Interview Europa Migration

Kroatiens Prioritäten im Europarat

Ein Interview mit Domagoj Hajduković, Abgeordneter des kroatischen Parlaments und Mitglied der Parlamentarischen Versammlung des Europarates


"Ensemble pour l Europe - Council of Euro" (CC BY-NC-ND 2.0) by Together4europe2012


Domagoj Hajduković repräsentiert die Sozialdemokratische Partei Kroatiens in der Parlamentarischen Versammlung des Europarates. Im Gespräch mit #ProgressiveEurope erzählt er von den anfallenden Punkten der nächsten Sitzung und davon, wie er mehr Sicherheit für AsylbewerberInnen schaffen möchte.


Herr Hajduković, dieses Jahr wurden Sie zum ordentlichen Mitglied der Parlamentarischen Versammlung des Europarates berufen. Was sind Ihre Eindrücke bisher?

Ich bin ja schon seit März 2016 Mitglied im Europarat, erst als Stellvertreter, dann als ordentliches Mitglied. Meine Mitgliedschaft in der kroatischen Delegation ist nur eine logische Konsequenz aus sechs Jahren parlamentarischer Arbeit im Bereich Menschenrechte und meiner Mitgliedschaft im wissenschaftlichen Beirat für Frieden und Menschenrechte an der Kroatischen Akademie der Wissenschaften und Künste. Aufgrund der politischen Instabilität Kroatiens (wir hatten zwei Parlamentswahlen im letzten Jahr und werden womöglich eine weitere in diesem Herbst haben) konnte ich nicht regelmäßig an den Sitzungen teilnehmen. Ich hoffe, das wird sich bald ändern.

In einem Monat wird es wieder eine Versammlung geben. Welche Agendathemen sind für Sie am wichtigsten?

Ich möchte mich bei der nächsten Sitzung auf zwei Themen fokussieren: Korruption und Migration. Korruptionsbekämpfung ist eine zentrale Voraussetzung für funktionierende demokratische Institutionen und somit auch für eine funktionierende Demokratie. Sie steht auch auf unserer nationalen Agenda. Migration und Menschenrechte sind Themen, die mir persönlich besonders am Herzen liegen. Wie Sie wissen, liegt Kroatien auf der Flüchtlingsrouten nach Westeuropa. Ich habe dementsprechend die Not von Flüchtlingen und MigrantInnen mit eigenen Augen gesehen. Deswegen ist es mir so wichtig, einen gerechten und menschlichen Umgang mit MigrantInnen und Flüchtlingen sicherzustellen. Darüber hinaus müssen wir sowohl die positiven, als auch die negativen Aspekte der Flüchtlingskrise berücksichtigen.
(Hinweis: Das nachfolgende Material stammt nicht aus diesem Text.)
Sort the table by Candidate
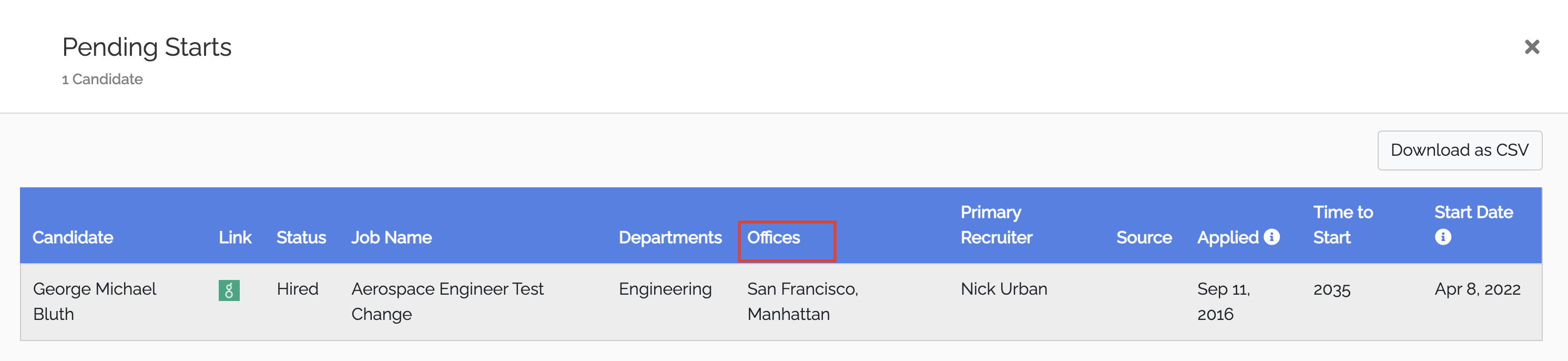Screen dimensions: 1568x361 pyautogui.click(x=73, y=237)
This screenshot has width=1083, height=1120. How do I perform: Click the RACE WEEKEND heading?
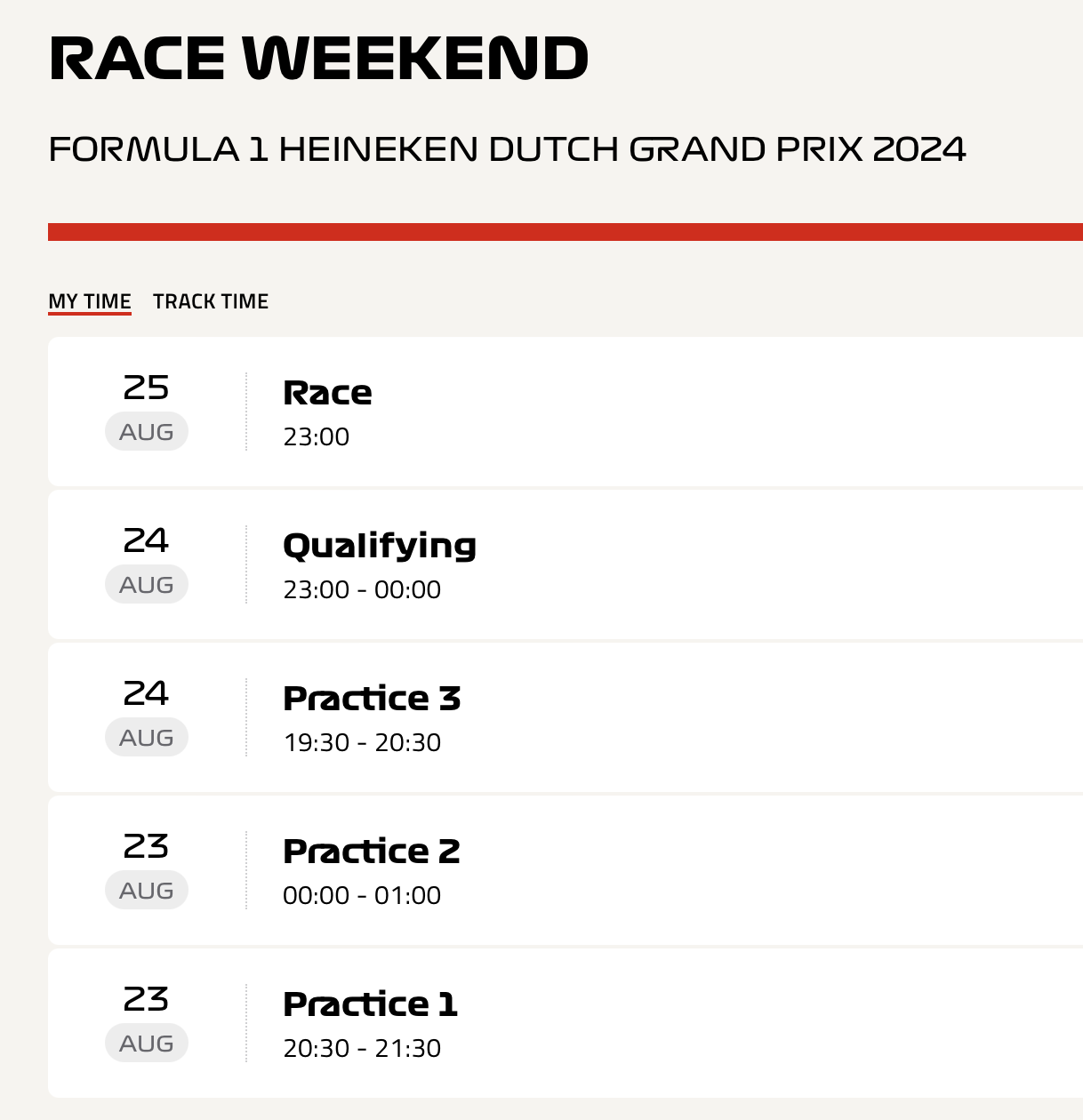click(x=318, y=59)
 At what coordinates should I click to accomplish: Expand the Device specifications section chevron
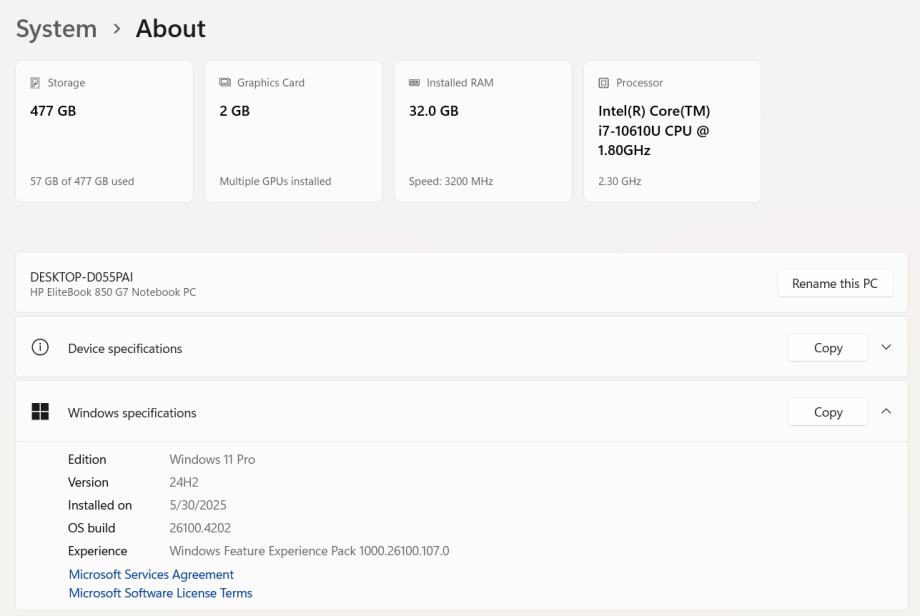pyautogui.click(x=886, y=347)
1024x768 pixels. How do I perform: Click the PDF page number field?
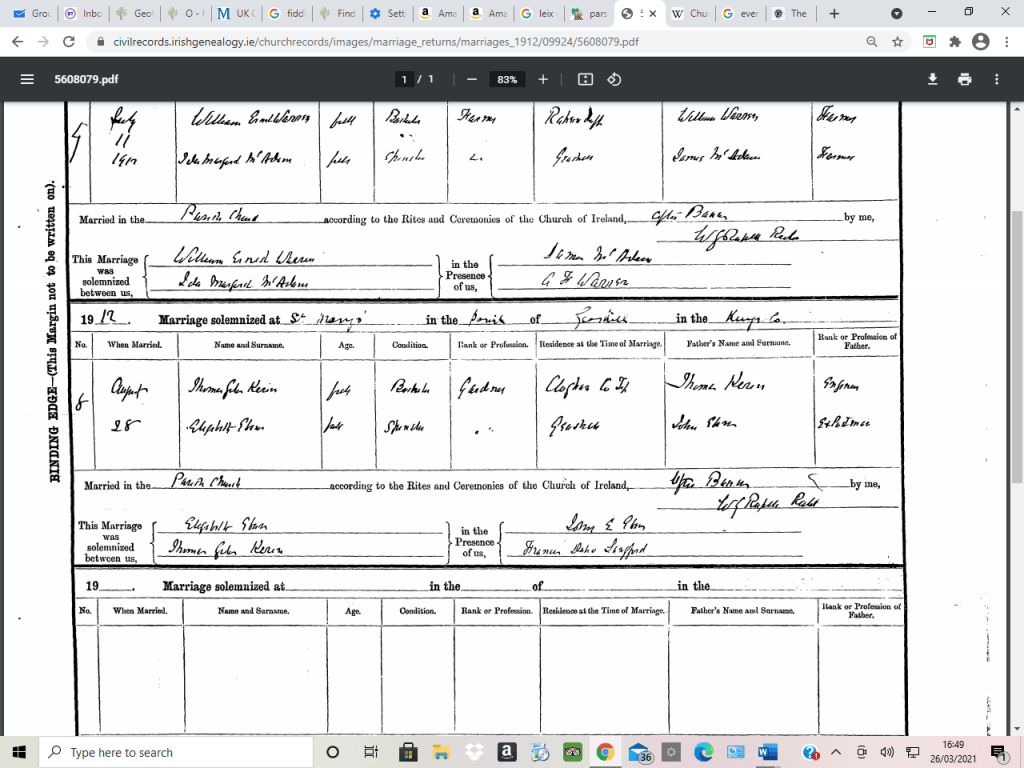click(x=404, y=79)
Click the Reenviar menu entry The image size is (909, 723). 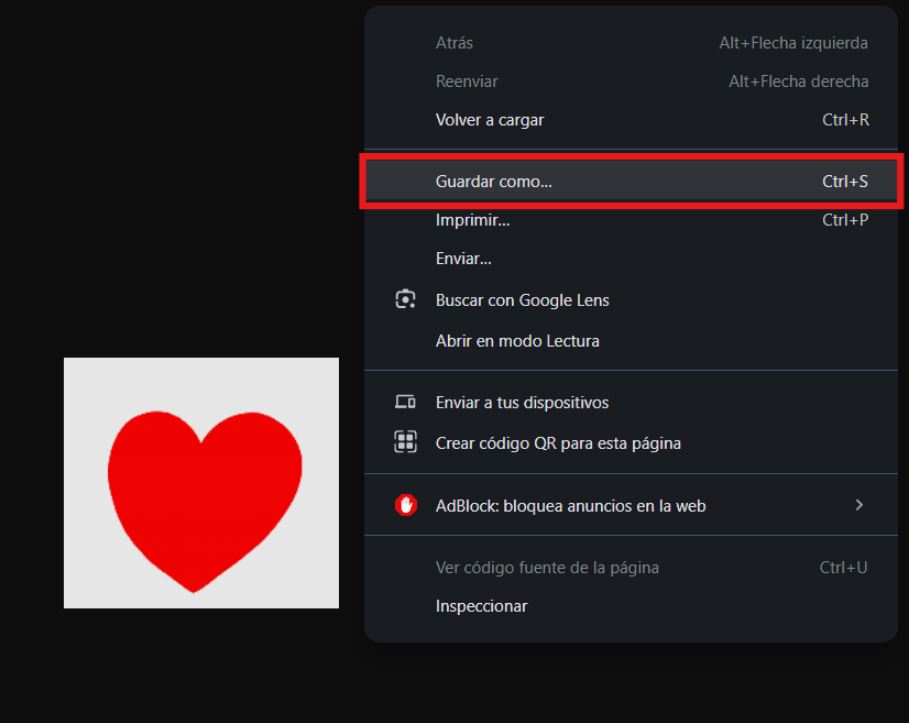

Sie haben bei der Versammlung eine Anfrage eingereicht, um Möglichkeiten zur Einrichtung externer Hotspots mit Registrierungszentren zu prüfen. Welche Probleme und Möglichkeiten sehen Sie?

Der Weg über die Flüchtlingsrouten nach Westeuropa, über das Mittelmeer, aber auch über das Festland, endet oft in großen Tragödien, auseinander gerissenen Familien und Missbrauch. Die meisten MigrantInnen brechen nach Europa mit dem Ziel auf, Asyl zu beantragen. Ich möchte eine Prüfung der rechtlichen und politischen Auswirkungen einer Beschränkung der Anträge auf die Länder, die die Migranten akzeptieren (z.B. Türkei, Libanon). AsylbewerberInnen können und sollen dann nur in diesen Ländern Asyl für Westeuropa beantragen können. So kann ihnen die lebensgefährliche Reise und das Risiko der Ausweisung erspart werden.

Herzlichen Dank für das Gespräch.


Domagoj Hajduković ist Abgeordneter des kroatischen Parlaments und Mitglied der Parlamentarischen Versammlung des Europarates. Dort ist er Teil des Komitees für Migration, Flüchtlinge und Bevölkerung, sowie des Unterkomitees für Integration.